start DATASET RECORDS

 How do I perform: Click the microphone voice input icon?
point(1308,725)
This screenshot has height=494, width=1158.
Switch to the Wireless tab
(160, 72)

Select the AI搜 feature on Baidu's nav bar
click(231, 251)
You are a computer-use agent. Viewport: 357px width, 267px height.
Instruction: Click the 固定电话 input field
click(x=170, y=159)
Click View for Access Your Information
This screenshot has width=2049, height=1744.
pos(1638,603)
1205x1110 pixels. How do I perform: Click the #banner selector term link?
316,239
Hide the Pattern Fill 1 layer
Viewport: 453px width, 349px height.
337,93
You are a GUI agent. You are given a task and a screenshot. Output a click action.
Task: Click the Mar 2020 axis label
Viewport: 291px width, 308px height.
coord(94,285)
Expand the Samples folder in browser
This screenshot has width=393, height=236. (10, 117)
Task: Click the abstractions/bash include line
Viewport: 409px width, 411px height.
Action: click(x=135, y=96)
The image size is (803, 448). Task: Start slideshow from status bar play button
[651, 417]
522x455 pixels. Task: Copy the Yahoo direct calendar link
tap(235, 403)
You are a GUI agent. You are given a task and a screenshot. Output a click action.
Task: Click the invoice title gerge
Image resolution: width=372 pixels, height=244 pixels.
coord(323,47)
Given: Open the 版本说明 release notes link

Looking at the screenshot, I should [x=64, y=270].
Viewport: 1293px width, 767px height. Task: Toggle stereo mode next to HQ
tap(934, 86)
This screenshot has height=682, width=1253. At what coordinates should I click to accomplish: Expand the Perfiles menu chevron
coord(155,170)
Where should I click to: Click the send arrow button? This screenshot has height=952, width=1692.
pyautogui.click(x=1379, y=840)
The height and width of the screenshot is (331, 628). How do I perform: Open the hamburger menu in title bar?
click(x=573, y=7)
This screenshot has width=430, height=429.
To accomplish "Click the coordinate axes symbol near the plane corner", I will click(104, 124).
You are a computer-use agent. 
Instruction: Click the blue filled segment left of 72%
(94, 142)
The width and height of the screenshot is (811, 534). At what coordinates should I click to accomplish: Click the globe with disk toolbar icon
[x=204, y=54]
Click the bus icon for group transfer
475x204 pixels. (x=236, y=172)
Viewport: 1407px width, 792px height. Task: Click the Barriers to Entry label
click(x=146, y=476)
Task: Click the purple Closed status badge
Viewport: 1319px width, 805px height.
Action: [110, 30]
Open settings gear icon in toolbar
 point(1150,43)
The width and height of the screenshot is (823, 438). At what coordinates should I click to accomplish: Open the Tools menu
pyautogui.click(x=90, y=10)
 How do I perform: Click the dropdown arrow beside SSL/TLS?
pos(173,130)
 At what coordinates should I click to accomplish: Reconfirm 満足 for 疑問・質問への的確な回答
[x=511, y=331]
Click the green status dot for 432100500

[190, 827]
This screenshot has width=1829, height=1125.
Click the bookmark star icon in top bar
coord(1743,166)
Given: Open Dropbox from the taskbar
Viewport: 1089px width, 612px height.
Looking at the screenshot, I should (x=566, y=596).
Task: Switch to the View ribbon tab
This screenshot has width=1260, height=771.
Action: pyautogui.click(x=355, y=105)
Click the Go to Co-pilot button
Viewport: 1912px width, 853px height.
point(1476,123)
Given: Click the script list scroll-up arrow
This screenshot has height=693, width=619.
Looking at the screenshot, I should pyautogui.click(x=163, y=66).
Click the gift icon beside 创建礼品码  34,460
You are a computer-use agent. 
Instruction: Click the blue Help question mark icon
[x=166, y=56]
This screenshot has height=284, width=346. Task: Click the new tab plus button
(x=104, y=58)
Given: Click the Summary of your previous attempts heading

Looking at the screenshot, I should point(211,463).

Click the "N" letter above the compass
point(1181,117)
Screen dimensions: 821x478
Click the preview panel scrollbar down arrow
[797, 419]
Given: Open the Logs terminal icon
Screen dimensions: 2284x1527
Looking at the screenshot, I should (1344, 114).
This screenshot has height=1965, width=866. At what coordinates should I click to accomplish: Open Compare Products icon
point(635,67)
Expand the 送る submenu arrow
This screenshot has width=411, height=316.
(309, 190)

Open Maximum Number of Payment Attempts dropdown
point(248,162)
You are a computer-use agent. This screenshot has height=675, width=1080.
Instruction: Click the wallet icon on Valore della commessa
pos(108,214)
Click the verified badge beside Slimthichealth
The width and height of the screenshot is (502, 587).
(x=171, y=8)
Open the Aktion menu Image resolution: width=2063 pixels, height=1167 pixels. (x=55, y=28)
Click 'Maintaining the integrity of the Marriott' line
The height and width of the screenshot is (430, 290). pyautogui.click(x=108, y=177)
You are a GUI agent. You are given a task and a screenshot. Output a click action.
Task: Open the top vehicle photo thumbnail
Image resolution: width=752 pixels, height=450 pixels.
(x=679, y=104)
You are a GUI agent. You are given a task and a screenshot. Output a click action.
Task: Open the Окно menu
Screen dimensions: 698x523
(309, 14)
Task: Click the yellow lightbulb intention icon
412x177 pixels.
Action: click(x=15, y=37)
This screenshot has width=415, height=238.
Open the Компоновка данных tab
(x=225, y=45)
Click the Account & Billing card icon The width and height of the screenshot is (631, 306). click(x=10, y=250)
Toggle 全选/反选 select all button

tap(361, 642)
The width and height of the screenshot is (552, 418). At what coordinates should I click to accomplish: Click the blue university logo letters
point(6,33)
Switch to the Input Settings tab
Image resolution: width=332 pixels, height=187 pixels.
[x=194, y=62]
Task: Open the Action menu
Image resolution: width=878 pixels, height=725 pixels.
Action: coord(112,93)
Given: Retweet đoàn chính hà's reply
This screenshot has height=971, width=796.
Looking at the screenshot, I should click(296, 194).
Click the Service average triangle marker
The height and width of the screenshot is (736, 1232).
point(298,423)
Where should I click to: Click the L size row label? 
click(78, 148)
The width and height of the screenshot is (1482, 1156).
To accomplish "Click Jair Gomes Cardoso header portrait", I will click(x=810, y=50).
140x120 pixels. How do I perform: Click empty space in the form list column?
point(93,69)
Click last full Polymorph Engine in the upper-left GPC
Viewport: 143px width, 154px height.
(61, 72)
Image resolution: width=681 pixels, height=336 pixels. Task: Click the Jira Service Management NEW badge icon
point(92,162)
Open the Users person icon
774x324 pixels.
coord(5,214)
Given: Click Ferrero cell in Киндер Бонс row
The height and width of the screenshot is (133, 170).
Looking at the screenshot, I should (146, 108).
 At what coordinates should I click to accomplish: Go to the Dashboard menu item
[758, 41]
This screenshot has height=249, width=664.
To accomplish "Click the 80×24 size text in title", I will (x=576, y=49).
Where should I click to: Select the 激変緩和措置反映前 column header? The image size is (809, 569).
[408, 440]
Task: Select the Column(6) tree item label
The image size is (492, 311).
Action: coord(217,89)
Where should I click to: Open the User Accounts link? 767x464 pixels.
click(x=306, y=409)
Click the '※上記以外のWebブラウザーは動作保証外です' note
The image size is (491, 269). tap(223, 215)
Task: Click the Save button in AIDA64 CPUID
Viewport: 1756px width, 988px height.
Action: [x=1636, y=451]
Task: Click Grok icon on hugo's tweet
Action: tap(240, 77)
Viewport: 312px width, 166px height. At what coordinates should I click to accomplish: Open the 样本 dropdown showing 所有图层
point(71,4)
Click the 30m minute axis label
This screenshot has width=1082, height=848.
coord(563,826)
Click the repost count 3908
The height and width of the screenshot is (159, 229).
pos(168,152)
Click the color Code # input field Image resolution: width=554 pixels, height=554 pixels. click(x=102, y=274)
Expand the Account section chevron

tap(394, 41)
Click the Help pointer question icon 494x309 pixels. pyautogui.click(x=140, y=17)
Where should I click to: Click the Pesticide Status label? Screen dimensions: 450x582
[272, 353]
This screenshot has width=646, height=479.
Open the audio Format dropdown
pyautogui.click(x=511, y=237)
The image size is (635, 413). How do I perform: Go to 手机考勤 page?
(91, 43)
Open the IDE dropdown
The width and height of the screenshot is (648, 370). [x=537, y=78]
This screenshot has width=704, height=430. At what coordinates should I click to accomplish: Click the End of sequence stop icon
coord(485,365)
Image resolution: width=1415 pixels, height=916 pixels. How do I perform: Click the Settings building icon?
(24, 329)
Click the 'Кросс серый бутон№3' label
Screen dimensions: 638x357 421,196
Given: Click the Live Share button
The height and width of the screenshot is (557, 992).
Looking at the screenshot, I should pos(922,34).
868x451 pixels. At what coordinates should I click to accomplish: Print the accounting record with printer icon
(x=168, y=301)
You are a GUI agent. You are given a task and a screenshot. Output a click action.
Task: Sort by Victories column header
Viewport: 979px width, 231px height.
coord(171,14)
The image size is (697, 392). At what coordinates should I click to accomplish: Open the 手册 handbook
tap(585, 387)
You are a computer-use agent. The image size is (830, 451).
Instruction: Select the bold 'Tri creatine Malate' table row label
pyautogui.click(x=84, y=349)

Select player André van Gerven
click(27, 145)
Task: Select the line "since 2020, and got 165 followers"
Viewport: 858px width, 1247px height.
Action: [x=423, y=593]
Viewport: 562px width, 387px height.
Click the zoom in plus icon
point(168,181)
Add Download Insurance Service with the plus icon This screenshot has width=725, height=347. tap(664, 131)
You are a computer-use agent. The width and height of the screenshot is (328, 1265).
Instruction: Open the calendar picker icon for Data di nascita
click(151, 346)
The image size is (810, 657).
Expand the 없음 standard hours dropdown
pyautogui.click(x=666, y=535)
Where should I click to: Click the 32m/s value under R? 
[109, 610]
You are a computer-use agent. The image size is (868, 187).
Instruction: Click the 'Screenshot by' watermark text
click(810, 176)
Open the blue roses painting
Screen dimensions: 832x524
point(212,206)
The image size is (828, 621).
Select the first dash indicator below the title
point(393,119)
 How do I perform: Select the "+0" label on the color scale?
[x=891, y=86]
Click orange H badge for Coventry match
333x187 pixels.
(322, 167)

end DATASET RECORDS

» **WRITTEN EXERCISE**
Copy out the lines of the listing exactly, starting at the line containing "This screenshot has width=704, height=430." and ending at the line containing "(x=168, y=301)".

» **FINAL ANSWER**
This screenshot has width=704, height=430. At what coordinates should I click to accomplish: Click the End of sequence stop icon
coord(485,365)
Image resolution: width=1415 pixels, height=916 pixels. How do I perform: Click the Settings building icon?
(24, 329)
Click the 'Кросс серый бутон№3' label
Screen dimensions: 638x357 421,196
Given: Click the Live Share button
The height and width of the screenshot is (557, 992).
Looking at the screenshot, I should pos(922,34).
868x451 pixels. At what coordinates should I click to accomplish: Print the accounting record with printer icon
(x=168, y=301)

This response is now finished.